▸ **WHAT YOU NEED TO DO**:
Scan the entries for the word "button" and report how many lines contain it, as a number with no other words.

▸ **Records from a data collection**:
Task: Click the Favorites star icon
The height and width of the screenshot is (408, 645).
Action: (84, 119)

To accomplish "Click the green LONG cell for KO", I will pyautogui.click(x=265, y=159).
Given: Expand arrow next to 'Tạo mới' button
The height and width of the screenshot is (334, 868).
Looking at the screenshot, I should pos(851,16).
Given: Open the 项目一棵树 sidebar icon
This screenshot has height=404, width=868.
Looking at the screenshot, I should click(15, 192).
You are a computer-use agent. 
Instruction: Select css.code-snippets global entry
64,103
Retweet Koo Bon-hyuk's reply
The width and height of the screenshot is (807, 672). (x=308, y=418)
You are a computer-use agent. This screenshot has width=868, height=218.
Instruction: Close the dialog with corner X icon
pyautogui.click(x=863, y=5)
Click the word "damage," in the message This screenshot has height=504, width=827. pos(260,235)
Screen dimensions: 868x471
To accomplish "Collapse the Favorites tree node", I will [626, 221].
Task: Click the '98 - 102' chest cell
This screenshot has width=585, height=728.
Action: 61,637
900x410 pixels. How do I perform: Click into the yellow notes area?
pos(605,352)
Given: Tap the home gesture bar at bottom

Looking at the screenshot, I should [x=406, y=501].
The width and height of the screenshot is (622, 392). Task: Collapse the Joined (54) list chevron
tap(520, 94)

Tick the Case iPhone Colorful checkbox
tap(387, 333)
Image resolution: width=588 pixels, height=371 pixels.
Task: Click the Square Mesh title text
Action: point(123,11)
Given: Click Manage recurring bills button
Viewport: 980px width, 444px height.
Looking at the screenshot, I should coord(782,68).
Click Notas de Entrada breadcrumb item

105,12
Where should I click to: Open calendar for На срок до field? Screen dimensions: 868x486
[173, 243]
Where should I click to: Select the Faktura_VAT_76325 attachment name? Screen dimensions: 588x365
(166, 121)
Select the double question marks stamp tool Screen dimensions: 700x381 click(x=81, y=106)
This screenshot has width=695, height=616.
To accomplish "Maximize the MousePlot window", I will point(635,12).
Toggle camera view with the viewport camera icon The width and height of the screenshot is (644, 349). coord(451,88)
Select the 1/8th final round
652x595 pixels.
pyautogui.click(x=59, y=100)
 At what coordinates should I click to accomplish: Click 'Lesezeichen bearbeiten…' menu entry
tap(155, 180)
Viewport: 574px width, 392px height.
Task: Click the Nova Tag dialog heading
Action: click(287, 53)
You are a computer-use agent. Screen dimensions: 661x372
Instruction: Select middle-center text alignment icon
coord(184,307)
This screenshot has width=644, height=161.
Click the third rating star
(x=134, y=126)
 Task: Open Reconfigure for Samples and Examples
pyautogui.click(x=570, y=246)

▸ **SOLUTION FOR THIS TASK**:
2